THE WONDER OF THE WORLD.
The facts given above are all drawn from compiled statistics of the city, and all show the splendid foundation that has been built for the vast city of the near future when the electric elixir from Niagara’s mighty power flows through all our commercial veins and arteries, cheapening the cost of production so that outside competition can be defied, building up every established enterprise, bringing numberless new ones into life, and making of Buffalo the Manchester of the new world! More than that, it will be the wonder of the world, the peerless, marvelous electric city!
All this is coming. There is no chance about it. It is part of the great onward movement of the world. It is human progress, but in this case it is a tremendous stride, a lifetime of ordinary momentum at a bound.
Century after century the waters of the “unsalted seas” leaped over Niagara’s precipice, full of sound and fury, but signifying nothing beyond the grandeur of Nature in her wildest mood. Now, towards the close of the nineteenth century, this marvel of force is chained to man’s uses, and a power sufficient to run the machinery of the world is levied upon for industrial purposes.
WHERE THE GOLDEN GRAIN IS STORED--THE ELEVATOR DISTRICT.

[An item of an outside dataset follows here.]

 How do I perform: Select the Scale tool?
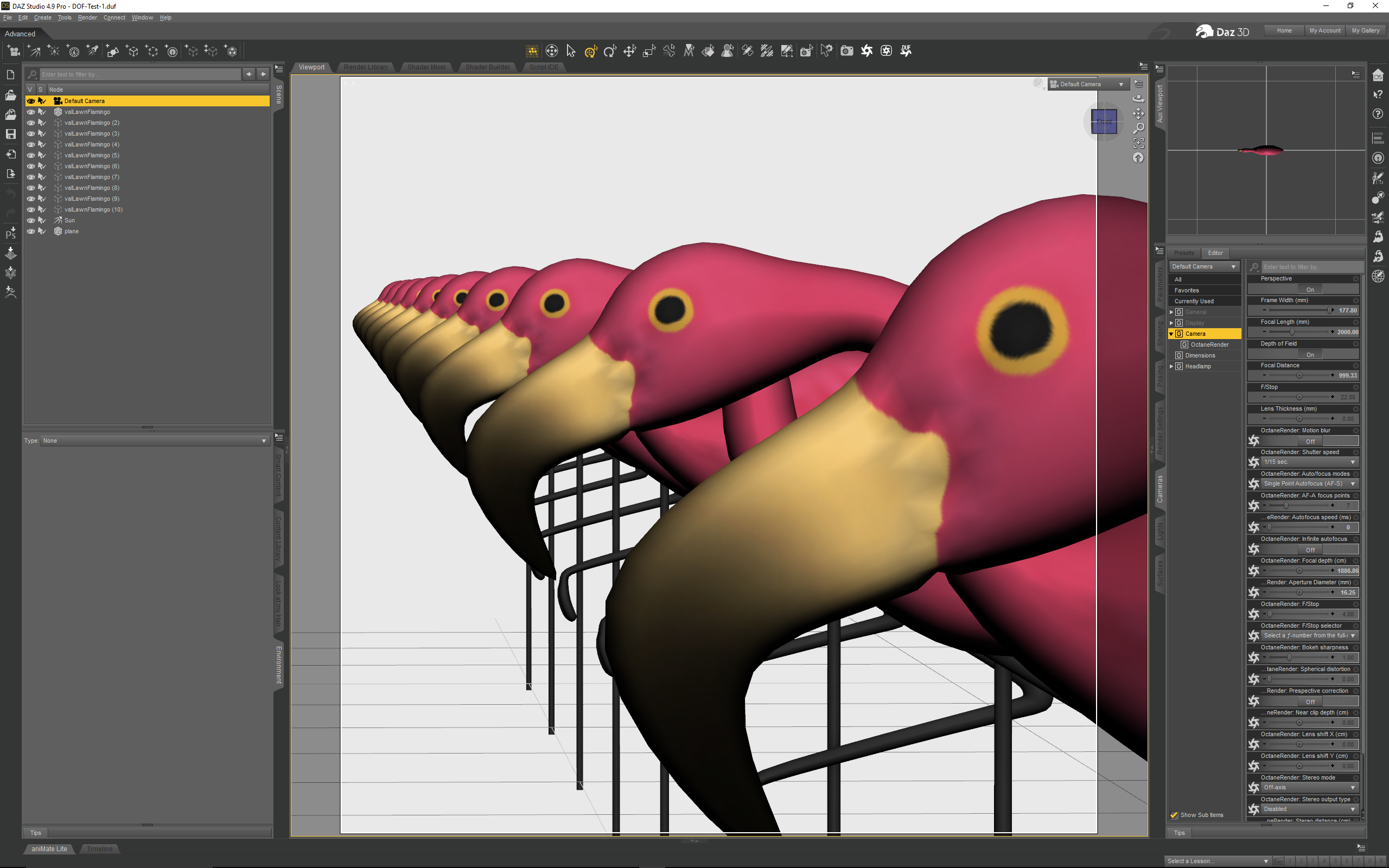coord(649,51)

This tunnel project is a splendid illustration of human enterprise, of which there has been an endless procession of illustrations. Think of a few of the great things that have been accomplished. It became necessary to cross oceans, and sailing vessels were built. The application of steam came, and the ships folded their wings and flew faster than ever they did before. The world demanded swift speed upon land, and railroads were born, culminating in an Empire State Express that flies from New York to Buffalo in a little over eight hours. Lightning leaped from the clouds to copper wires and girdled the earth with instantaneous intelligence, and our voices speed swifter than thought from city to city.
The problems of the world are being solved one by one.

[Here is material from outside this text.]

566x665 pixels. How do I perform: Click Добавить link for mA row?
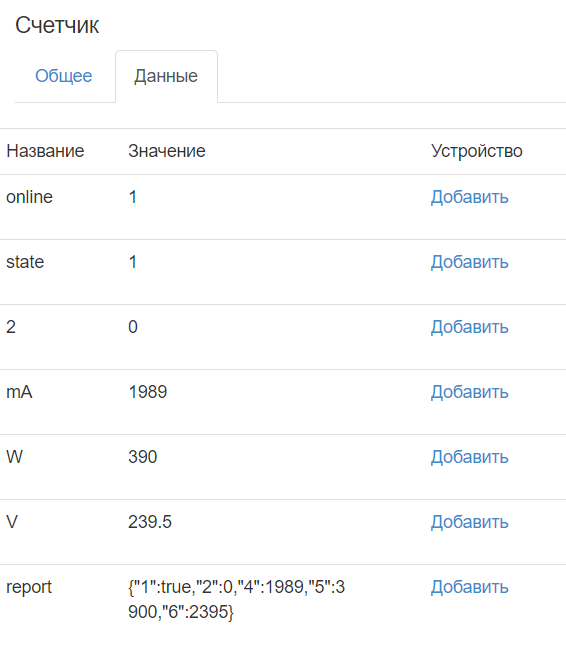click(469, 392)
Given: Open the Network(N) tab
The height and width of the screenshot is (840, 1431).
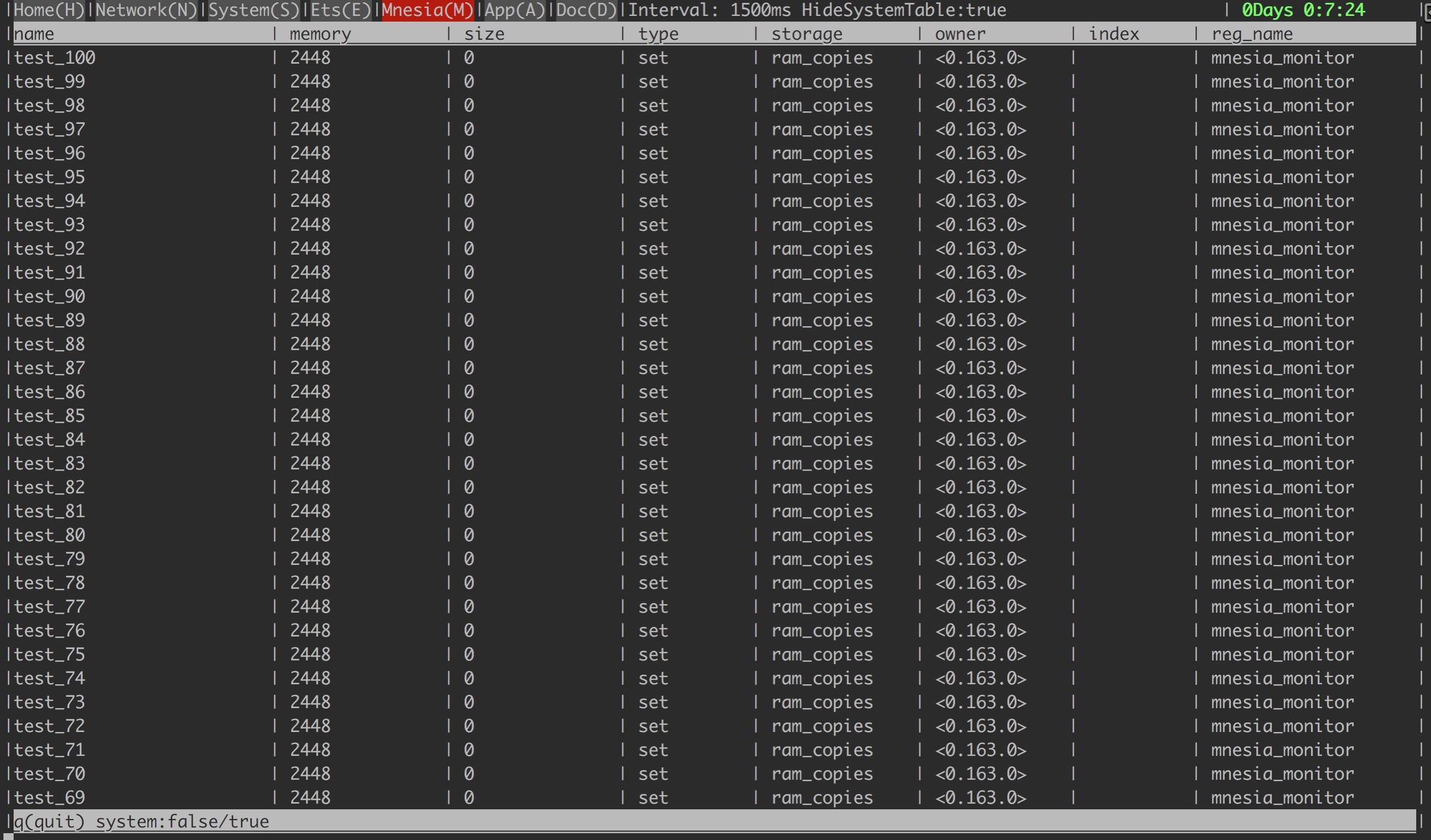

This is the electric age, and who can foretell what mighty things may come in the train of the pioneer work with Niagara’s power! It is proposed at present to produce 125,000 horse-power. The Scientific American estimates that the force in Niagara’s current amounts to several millions of horse-power. The present tunnel can be duplicated again and again as necessity demands. The sale of 15,000 horse-power will carry the present investment, leaving 110,000 horse-power for clear profit. The company has a capital of $10,000,000 to draw from, and a number of the greatest capitalists in the country are behind the movement. It is certain, then, that development will keep pace with the demand, and that all the electric power needed will be forthcoming. We have the great inexhaustible storehouse of Niagara to draw from forever, and human enterprise can be depended upon to dig the gold that may be had for the digging.

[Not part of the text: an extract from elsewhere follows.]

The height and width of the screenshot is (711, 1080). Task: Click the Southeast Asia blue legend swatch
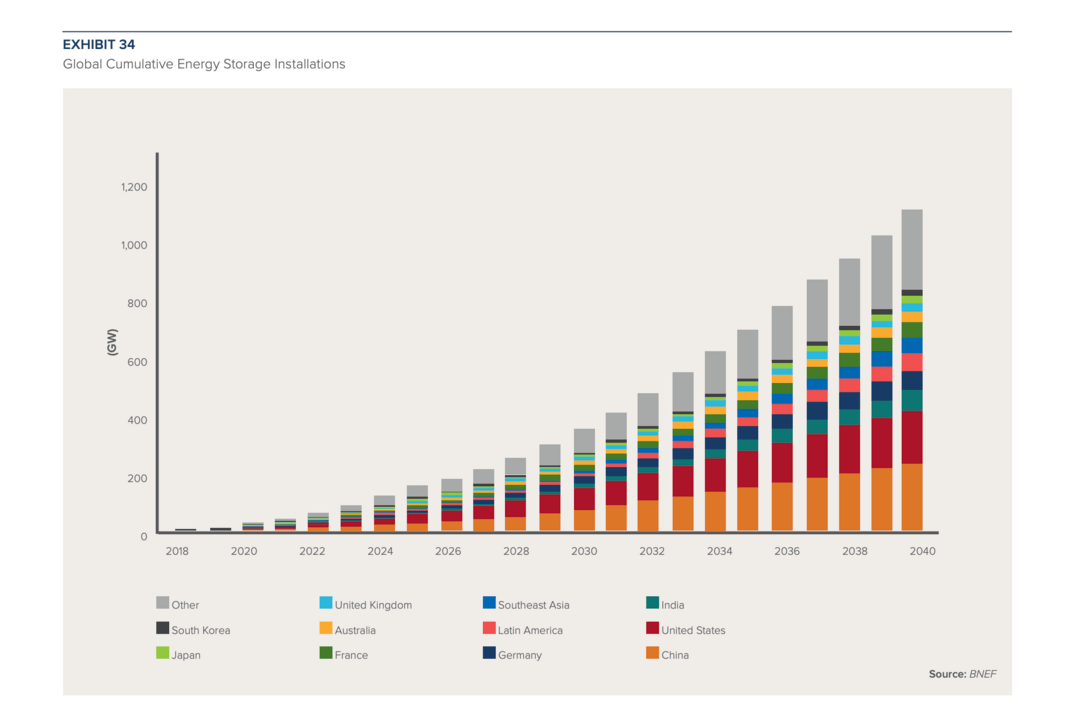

Buffalo, with her phenomenal facilities for tapping the mines, the lumber forests, the grain fields and all the other rich storehouses of the country, and with equal facilities for distributing the manufactured product, will, of course, be the chief market for the electric power produced at the Falls. It can be brought here without material loss in transmission, while the transportation advantages conferred by Buffalo’s unique location cannot be transmitted. They are immovable as the eternal hills.
The result is not hard to trace. Buffalo is going to be the Electric City of the world, instead of the Queen City of the lakes.
In the larger manufacturing concerns here the cost of steam power has been brought down to about $35 per horse-power per year. The cost of power in the smaller manufacturing concerns is much greater than this sum.
It is estimated that the electric power from the Falls can be sold in Buffalo, ready for instant use by touching a button, at little more than half the present cost of steam power. Here is room for thought and comparison on the part of those engaged in manufacturing enterprises.
Does not cheap power settle the question of a city’s manufacturing greatness? Can there be any appeal from such settlement?
Give any city advantages in the way of cheap and abundant power not enjoyed by any other city on the face of the earth and what is the natural result? The eyes of manufacturers everywhere are focused upon that city.
Give to a city unequaled transportation facilities and the cheapest power in the world, and you have the conditions for building up the greatest industrial center in the world.
This is Buffalo’s position.
Far-sighted men do not talk any more about the possibilities of Buffalo’s future. They talk about certainties. They say with the New York Tribune: “The past of Buffalo is secure, and her manifest destiny is evidently to be something tremendous.”
Truly, as has been said by Samuel Wilkeson, Buffalo holds the key to the commerce of an inland empire.